### WORK TO BE COMPLETED
Output all of the entries exactly as they are given.

┌──

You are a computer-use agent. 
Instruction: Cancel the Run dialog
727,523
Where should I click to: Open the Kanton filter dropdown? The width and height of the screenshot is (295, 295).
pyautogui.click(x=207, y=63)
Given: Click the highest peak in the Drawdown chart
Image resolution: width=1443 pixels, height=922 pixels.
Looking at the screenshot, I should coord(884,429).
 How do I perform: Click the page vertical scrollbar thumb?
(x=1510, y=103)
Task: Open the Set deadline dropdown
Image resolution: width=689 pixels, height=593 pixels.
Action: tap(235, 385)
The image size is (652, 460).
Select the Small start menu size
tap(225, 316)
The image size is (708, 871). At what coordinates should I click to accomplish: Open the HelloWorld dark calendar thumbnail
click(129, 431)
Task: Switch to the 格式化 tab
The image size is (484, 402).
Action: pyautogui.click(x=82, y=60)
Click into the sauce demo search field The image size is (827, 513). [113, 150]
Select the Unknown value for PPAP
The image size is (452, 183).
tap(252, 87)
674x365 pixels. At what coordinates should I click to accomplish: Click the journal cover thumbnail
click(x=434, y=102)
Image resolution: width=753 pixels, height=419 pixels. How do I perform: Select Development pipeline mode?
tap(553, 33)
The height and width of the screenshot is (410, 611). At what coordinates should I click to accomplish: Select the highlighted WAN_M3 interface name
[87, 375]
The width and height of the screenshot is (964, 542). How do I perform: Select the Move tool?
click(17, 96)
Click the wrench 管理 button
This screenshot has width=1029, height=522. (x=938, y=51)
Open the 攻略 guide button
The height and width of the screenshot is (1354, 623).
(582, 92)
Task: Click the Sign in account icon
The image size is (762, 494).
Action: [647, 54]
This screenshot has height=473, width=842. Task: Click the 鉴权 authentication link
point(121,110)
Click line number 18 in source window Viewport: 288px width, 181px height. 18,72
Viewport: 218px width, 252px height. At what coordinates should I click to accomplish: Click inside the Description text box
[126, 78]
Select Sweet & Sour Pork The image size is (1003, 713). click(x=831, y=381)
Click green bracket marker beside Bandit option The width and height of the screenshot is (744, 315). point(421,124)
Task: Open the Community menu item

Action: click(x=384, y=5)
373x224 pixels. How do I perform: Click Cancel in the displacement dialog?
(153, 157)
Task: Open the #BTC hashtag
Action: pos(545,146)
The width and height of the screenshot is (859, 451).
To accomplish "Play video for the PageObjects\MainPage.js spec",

└──

### RESULT OF THE EXERCISE
You are a computer-use agent. 
Instruction: Cancel the Run dialog
727,523
Where should I click to: Open the Kanton filter dropdown? The width and height of the screenshot is (295, 295).
pyautogui.click(x=207, y=63)
Given: Click the highest peak in the Drawdown chart
Image resolution: width=1443 pixels, height=922 pixels.
Looking at the screenshot, I should coord(884,429).
 How do I perform: Click the page vertical scrollbar thumb?
(x=1510, y=103)
Task: Open the Set deadline dropdown
Image resolution: width=689 pixels, height=593 pixels.
Action: tap(235, 385)
The image size is (652, 460).
Select the Small start menu size
tap(225, 316)
The image size is (708, 871). At what coordinates should I click to accomplish: Open the HelloWorld dark calendar thumbnail
click(129, 431)
Task: Switch to the 格式化 tab
The image size is (484, 402).
Action: pyautogui.click(x=82, y=60)
Click into the sauce demo search field The image size is (827, 513). [113, 150]
Select the Unknown value for PPAP
The image size is (452, 183).
tap(252, 87)
674x365 pixels. At what coordinates should I click to accomplish: Click the journal cover thumbnail
click(x=434, y=102)
Image resolution: width=753 pixels, height=419 pixels. How do I perform: Select Development pipeline mode?
tap(553, 33)
The height and width of the screenshot is (410, 611). At what coordinates should I click to accomplish: Select the highlighted WAN_M3 interface name
[87, 375]
The width and height of the screenshot is (964, 542). How do I perform: Select the Move tool?
click(17, 96)
Click the wrench 管理 button
This screenshot has width=1029, height=522. (x=938, y=51)
Open the 攻略 guide button
The height and width of the screenshot is (1354, 623).
(582, 92)
Task: Click the Sign in account icon
The image size is (762, 494).
Action: [647, 54]
This screenshot has height=473, width=842. Task: Click the 鉴权 authentication link
point(121,110)
Click line number 18 in source window Viewport: 288px width, 181px height. 18,72
Viewport: 218px width, 252px height. At what coordinates should I click to accomplish: Click inside the Description text box
[126, 78]
Select Sweet & Sour Pork The image size is (1003, 713). click(x=831, y=381)
Click green bracket marker beside Bandit option The width and height of the screenshot is (744, 315). point(421,124)
Task: Open the Community menu item

Action: click(x=384, y=5)
373x224 pixels. How do I perform: Click Cancel in the displacement dialog?
(153, 157)
Task: Open the #BTC hashtag
Action: pos(545,146)
The width and height of the screenshot is (859, 451).
To accomplish "Play video for the PageObjects\MainPage.js spec",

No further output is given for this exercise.